Kensho Technologies provides machine intelligence and data analytics to leading financial institutions like J.P. Morgan, Bank of America, and Morgan Stanley. Its platform allows financial institutions to run stress test analyses and test the waters for market contagion on large scales.
Upstart uses AI to make affordable credit more accessible while lowering costs for its bank partners. Its platform includes personal loans, automotive retail and refinance loans, home equity lines of credit, and small dollar "relief" loans.
ZestFinance's AI-based software generates fairer models, essentially by downgrading credit data that it has "learned" results in unfair decisions, thus lessening the weight of some traditional (but not entirely reliable) metrics like credit scores.
AI-enabled chatbots and voice assistants are the norm at major financial institutions. Capital One released Eno, a virtual assistant that users can communicate with through a mobile app, text, email, and on a desktop. Eno lets users text questions, receive fraud alerts, and takes care of tasks like paying credit cards, tracking account balances, viewing available credit, and checking transactions.
Feedzai uses machine learning to help banks manage risk by monitoring transactions and raising red flags when necessary. It has partnered with Citibank, introducing AI technology that watches for suspicious payment behavioral shifts among clients before payments are processed.
AI is also impacting biometric authorization and AI-enabled robotic help in banking customer support. Through Google Cloud's Vortex AI platform, Discover's contact center agents have access to document summarization capabilities and real-time search assistance.
AI-powered biometrics, developed with software partner HooYu, match an applicant's selfie to a passport, government-issued I.D. card, or other official photo identification document.
Gynger is a B2B payments and financing solution that partners with both buyers and sellers of technology. Its underwriting is powered by artificial intelligence and it offers a variety of services like next-day approval for non-dilutive payment solutions and turn-key integrations with clients' existing tech stack.
Ayasdi's AI-powered AML incorporates intelligent segmentation, an advanced alert system, and advanced transaction monitoring to optimize the data-sifting process, auto-categorize alert priorities, and spot suspicious anomalies respectively.
Vectra AI assists financial institutions with its AI-powered cyber-threat detection platform, automating threat detection, revealing hidden attackers, accelerating investigations, and identifying compromised information.
DataVisor's machine learning uses big data and clustering algorithms in real time to counteract application and transaction fraud. The company has helped financial institutions save millions in losses and manual review costs.
Affectiva injected Pepper, a humanoid robot, with sophisticated abilities to read emotion and cognitive states.

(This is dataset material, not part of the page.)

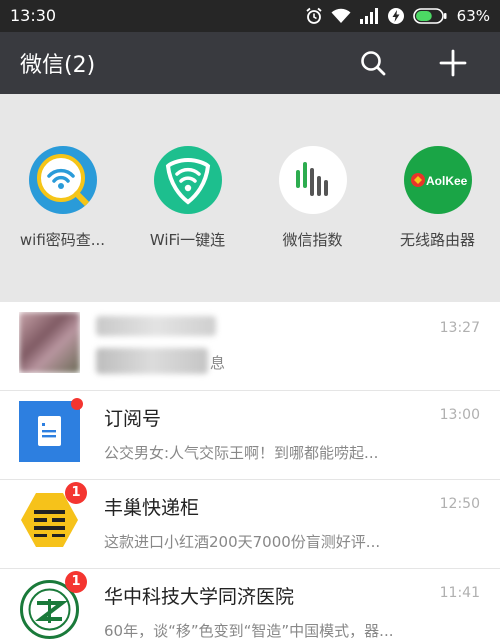 This screenshot has height=644, width=500. What do you see at coordinates (188, 240) in the screenshot?
I see `mini-app-label: WiFi一键连` at bounding box center [188, 240].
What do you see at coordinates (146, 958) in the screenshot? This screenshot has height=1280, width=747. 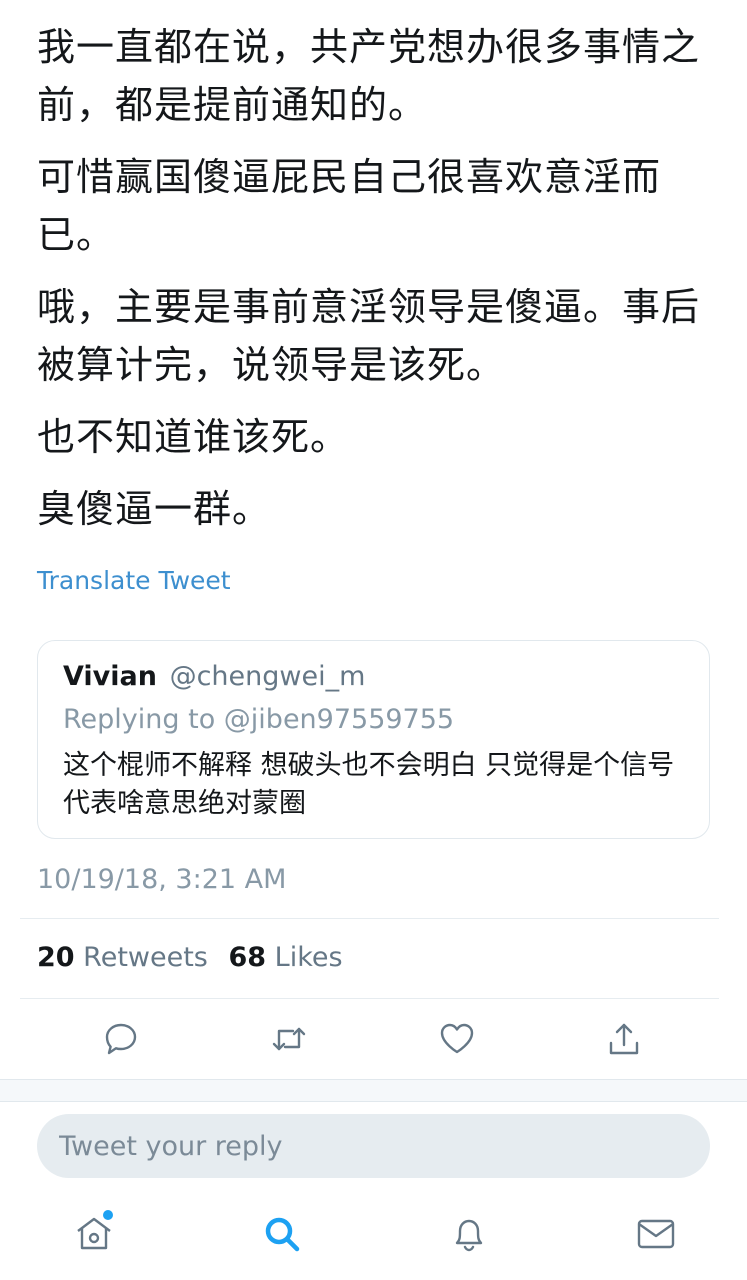 I see `retweets-label: Retweets` at bounding box center [146, 958].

Simudyne uses agent-based modeling and machine learning to run millions of market scenarios.
In conclusion, AI is transforming every banking "office" - front, middle, and back, impacting areas such as investment assistance, consumer lending, credit scoring, smart contracts, and more. The AI in banking industry is projected to reach $64.03 billion by 2030.

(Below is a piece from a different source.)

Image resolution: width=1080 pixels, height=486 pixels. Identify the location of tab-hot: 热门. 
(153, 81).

- Fintech companies such as Ramp and Gynger are integrating AI agents into their financial operations for managing expense workflows and underwriting, respectively.
- AI-enabled technologies are being used across various aspects of the banking industry, from AI-powered chatbots for customer service at major institutions like Capital One, to AI-powered AML systems for fraud detection and prevention like Ayasdi's. The use of AI in the finance and fintech sectors is expected to reach $64.03 billion by 2030.